*Direction*
Can you return, word for word, the passage of the excerpt on virtual and override methods from "virtual / override" to "foundation of polymorphism."?

*Excerpt*
◆ ◆ ◆ ◆
Beyond just the technical details, I think using virtual/override communicates a lot of semantic information on the design. When you declare a method virtual, you indicate that you expect that implementing classes may want to provide their own, non-default implementations. Omitting this in a base class, likewise, declares the expectation that the default method ought to suffice for all implementing classes. Similarly, one can use abstract declarations to force implementing classes to provide their own implementation. Again, I think this communicates a lot about how the programmer expects the code to be used. If I were writing both the base and implementing classes and found myself using new I'd seriously rethink the decision not to make the method virtual in the parent and declare my intent specifically.
virtual / override tells the compiler that the two methods are related and that in some circumstances when you would think you are calling the first (virtual) method it's actually correct to call the second (overridden) method instead. This is the foundation of polymorphism.
◆ ◆ ◆ ◆
*Material supplied*

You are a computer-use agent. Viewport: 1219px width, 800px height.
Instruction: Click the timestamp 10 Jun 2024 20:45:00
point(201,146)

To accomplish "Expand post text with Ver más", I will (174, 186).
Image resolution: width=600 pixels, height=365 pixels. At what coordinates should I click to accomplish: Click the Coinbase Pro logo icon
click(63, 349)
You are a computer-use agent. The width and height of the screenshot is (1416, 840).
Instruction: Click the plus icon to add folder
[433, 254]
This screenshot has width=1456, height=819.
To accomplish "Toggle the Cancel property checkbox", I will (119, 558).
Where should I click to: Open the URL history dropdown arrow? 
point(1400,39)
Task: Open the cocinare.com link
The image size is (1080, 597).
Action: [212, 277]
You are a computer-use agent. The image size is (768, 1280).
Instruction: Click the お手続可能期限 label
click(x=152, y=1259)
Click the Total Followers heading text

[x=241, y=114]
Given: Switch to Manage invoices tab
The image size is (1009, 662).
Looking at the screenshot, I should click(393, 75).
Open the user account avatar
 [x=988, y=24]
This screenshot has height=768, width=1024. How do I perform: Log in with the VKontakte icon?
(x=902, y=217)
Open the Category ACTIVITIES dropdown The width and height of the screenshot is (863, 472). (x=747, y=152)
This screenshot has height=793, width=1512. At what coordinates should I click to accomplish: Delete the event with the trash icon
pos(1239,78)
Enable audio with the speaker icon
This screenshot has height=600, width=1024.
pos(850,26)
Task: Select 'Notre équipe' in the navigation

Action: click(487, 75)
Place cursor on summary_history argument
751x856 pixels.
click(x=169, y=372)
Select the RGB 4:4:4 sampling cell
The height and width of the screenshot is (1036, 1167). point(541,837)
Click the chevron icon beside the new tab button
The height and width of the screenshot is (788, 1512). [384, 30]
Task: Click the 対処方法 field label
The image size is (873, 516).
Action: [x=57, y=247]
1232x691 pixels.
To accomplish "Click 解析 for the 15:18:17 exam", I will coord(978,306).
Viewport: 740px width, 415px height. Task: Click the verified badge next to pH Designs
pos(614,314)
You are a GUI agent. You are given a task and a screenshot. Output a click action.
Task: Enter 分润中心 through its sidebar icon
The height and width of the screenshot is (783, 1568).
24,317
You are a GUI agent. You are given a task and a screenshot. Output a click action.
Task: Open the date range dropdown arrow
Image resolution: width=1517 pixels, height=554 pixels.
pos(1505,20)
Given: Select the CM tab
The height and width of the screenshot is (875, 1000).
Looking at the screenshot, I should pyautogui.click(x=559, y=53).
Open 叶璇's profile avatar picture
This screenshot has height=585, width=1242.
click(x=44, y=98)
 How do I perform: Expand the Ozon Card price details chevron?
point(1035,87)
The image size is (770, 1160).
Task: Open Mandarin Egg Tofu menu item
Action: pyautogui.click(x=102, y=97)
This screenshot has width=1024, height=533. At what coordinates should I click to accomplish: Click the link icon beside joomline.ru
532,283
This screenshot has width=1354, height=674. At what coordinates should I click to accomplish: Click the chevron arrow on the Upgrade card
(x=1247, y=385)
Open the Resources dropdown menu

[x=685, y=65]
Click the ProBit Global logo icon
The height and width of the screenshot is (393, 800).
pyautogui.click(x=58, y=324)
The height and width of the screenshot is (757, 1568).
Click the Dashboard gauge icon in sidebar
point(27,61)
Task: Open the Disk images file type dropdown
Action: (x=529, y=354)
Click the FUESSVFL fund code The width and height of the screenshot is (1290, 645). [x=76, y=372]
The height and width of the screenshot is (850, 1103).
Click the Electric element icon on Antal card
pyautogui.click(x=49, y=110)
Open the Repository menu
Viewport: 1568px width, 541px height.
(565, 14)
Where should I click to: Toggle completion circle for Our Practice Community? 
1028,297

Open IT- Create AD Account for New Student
◆ ◆ ◆ ◆
*Response to the exercise*
virtual / override tells the compiler that the two methods are related and that in some circumstances when you would think you are calling the first (virtual) method it's actually correct to call the second (overridden) method instead. This is the foundation of polymorphism.